De vermelde doelen kunnen worden gerealiseerd door het starten van een ambulante behandeling bij De Waag en daarna met een doorverwijzing naar ASVZ. Een dergelijke behandeling kan als een bijzondere voorwaarde worden opgelegd, bijvoorbeeld in het kader van een meldplicht bij de reclassering.
Rapport Reclassering
Reclassering Nederland heeft rapporten over de verdachte opgemaakt, gedateerd 27 maart 2019 en 7 augustus 2019. Deze rapporten houden onder meer het volgende in.
De eenzaamheid van de verdachte en de zorg die hij voor zijn partner heeft, worden door de reclassering als een probleem gezien. De verdachte is veel thuis en verlaat de woning slechts voor een boodschap omdat hij zijn vrouw niet langdurig alleen durft te laten. De gezondheid van de verdachte en van zijn vrouw is niet goed. Inmiddels is maatschappelijk werk betrokken . Een steunende factor is de vrouw van de verdachte.
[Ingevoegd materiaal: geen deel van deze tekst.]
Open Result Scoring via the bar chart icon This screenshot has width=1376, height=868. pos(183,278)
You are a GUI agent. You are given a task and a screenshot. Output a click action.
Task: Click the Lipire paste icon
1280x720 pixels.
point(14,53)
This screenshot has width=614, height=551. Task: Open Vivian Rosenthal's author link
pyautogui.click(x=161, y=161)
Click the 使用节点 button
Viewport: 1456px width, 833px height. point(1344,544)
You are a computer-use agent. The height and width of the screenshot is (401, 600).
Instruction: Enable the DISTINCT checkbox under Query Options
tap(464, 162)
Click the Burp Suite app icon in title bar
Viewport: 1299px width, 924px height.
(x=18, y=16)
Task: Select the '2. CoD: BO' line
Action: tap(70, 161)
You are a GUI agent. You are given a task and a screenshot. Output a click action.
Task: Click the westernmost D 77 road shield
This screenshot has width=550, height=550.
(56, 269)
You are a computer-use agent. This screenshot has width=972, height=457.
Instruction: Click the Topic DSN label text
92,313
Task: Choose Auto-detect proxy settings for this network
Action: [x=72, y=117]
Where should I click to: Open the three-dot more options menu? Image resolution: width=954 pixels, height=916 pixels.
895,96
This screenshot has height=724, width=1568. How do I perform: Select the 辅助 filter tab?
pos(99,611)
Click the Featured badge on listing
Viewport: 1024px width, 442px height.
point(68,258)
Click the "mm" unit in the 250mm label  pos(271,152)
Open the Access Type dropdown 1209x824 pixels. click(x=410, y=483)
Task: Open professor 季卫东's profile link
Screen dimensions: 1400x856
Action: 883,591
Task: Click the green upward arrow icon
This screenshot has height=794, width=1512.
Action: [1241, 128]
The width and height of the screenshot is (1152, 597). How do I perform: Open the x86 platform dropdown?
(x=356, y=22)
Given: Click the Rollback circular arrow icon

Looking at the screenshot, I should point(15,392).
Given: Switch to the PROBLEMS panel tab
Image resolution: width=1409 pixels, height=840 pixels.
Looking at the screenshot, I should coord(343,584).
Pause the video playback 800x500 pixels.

De reclassering adviseert een (deels) voorwaardelijke straf met de volgende bijzondere voorwaarden:
een meldplicht bij de reclassering;
ambulante behandeling bij De Waag of een soortgelijke zorgverlener. Indien tijdens de meldplicht blijkt dat een doorverwijzing naar een andere zorginstelling, zoals de ASVZ, aan de orde is, krijgt de verdachte de inspanningsverplichting hier op positieve wijze aan mee te werken;
andere voorwaarden het gedrag betreffende, te weten dat de verdachte toestemming geeft aan de reclassering om informatie te verstrekken en te vragen aan die
personen en instellingen die voor de uitvoering van begeleiding en toezicht van belang zijn en dat hij meewerkt aan het convenant tussen reclassering en politie, dat onder meer inhoudt dat hij door de wijkagent bezocht kan worden in zijn huis of omgeving.
De rechtbank heeft acht geslagen op deze rapporten.